*** Opening of Study text ***

For the first time in the Rhodes Scholarship program’s 117-year history, a University of Connecticut student has earned the honors. Wanjiku “Wawa” Gatheru earned the nod last week alongside 31 other students across the nation.
“I don’t know if I have the words yet. It’s obviously such a great honor and the opportunity to be UConn’s first Rhodes Scholar presents so many future opportunities to represent the communities I hold close to myself,” Gatheru said. “Obviously, I am a proud Husky. UConn has completely transformed me and been one of the most influential periods of my life. I will always be a Husky and I get to represent UConn forever now in this very special way. I also get to represent the state of Connecticut, our flagship university, being able to represent us in that way.”
Gatheru, the first daughter of Kenyan immigrants, also earned the Truman and Udall fellowships this year and is the first black person to earn those as well as the Rhodes scholarship.
“I also get to represent first generation Americans everywhere,” Gatheru said. “My family comes from Kenya and being able to really exemplify the goodness that our immigrants bring to this country and those ideals that were cast down to me, having two parents that were Kenyan immigrants, I am able to represent that and it is something that I am so thankful to be able to do.”
The Rhodes Scholarship program, established in 1902, guarantees its scholars a free graduate degree education from University of Oxford in Oxford, England. Scholars are typically there for two years and have up to four years and $250,000 in scholarships available to them.

*** Close of Study text ***
*** Opening of Data shown ***

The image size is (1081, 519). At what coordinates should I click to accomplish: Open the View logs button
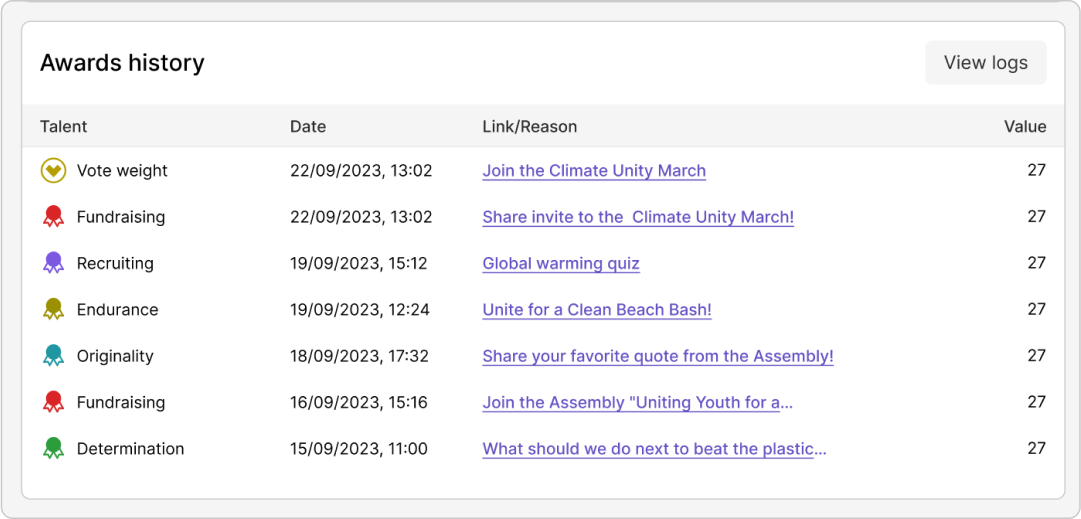tap(985, 63)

*** Close of Data shown ***

### Exercise instructions
Continue the article about Wanjiku Gatheru becoming UConn's first Rhodes Scholar, picking up after its last sentence. None of the lines are required for what comes next.

### Output of the exercise
Just when I think I’ve run out of tears, they just. keep. coming. I am a 2020 Rhodes Scholar. The 1st in UConn’s history and (by the looks of archives) the first Black person to receive the Rhodes, Truman, and Udall. This is unreal. Mom and Dad – I did it!! https://t.co/nWtAD4I6t4
— Wanjiku Gatheru (@wawagatheru) November 25, 2019
Gatheru, a seventh semester student majoring in environmental studies with minors in global studies and urban and community studies, will pursue a graduate degree in nature, society and environmental governance in her first year and is planning to earn another in evidence-based social intervention and policy evaluation in her second. However, she said she may spend her second year doing research instead.
After the announcement, Gatheru sent out a tweet acknowledging it and went to bed, thinking nothing of it. When she woke up, it was at 20,000 likes, then 50,000 the next day and it now sits at more than 85,000.
Among the two thousand replies to the viral tweet are congratulatory words from New Jersey Senator and Democratic presidential primary candidate Cory Booker, Erica Lira Castro, a teacher from San Antonio and wife of Democratic primary candidate Julian Castro, a slew of Connecticut’s elected officials and Bernice King, daughter of Martin Luther King Jr.
“Having [Booker] specifically message me and say that, it touched me so much,” Gatheru said. “As someone who does eventually want to run for office, having someone like him recognize and say that I inspire, that’s crazy to me.”
The scholarship was set up and funded by Cecil Rhodes and his estate. Rhodes was a known imperialist, white supremacist and colonialist who made a fortune in the South African mining industry. He then served as the Prime Minister to the Cape Colony before committing the money to fund the scholarship in his will.
“Many of his directly racist statements, ideologies and practices, especially with South Africans were towards black Africans,” Gatheru said. “Being a black African and being able to have the opportunity to be everything that he would have not thought of, I take so much pride in that because I see that as actively transforming a legacy to help black and brown people.”
She also mentioned how she wants to empower black and brown people in her intended field of environmental studies, a space where they haven’t always had the same opportunities as white people.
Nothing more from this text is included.